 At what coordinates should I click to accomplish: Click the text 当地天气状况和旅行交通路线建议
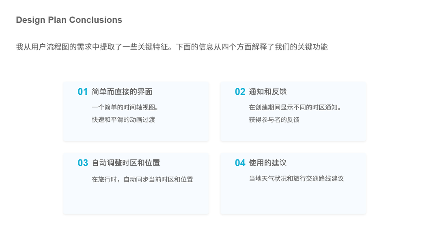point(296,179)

--

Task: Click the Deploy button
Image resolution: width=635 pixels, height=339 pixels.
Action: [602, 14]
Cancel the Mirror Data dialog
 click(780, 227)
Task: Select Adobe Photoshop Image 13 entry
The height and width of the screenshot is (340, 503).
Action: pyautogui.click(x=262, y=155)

==

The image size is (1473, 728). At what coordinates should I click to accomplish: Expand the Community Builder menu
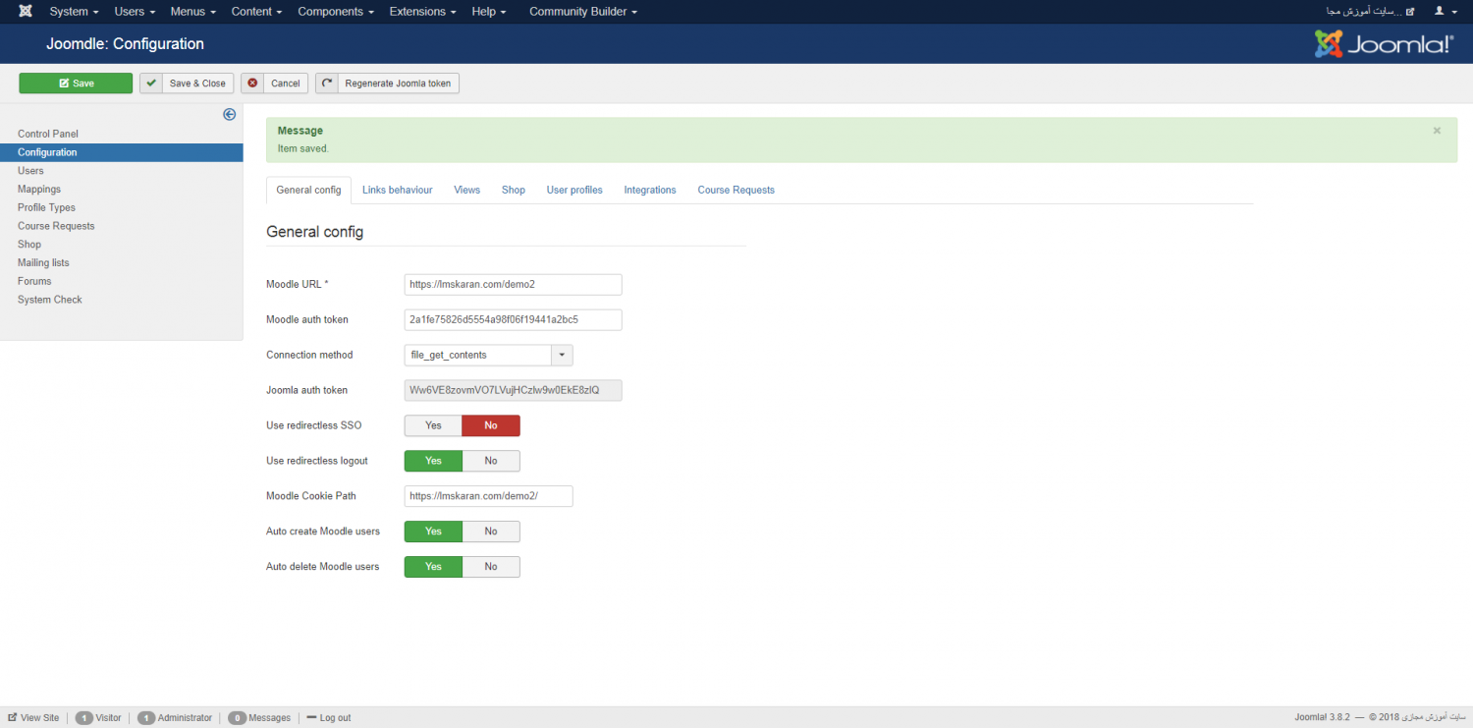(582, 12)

Exercise goal.
Pull each line holding "Task" out of the listing.

Result.
Task: Click the Deploy button
Task: Select Adobe Photoshop Image 13 entry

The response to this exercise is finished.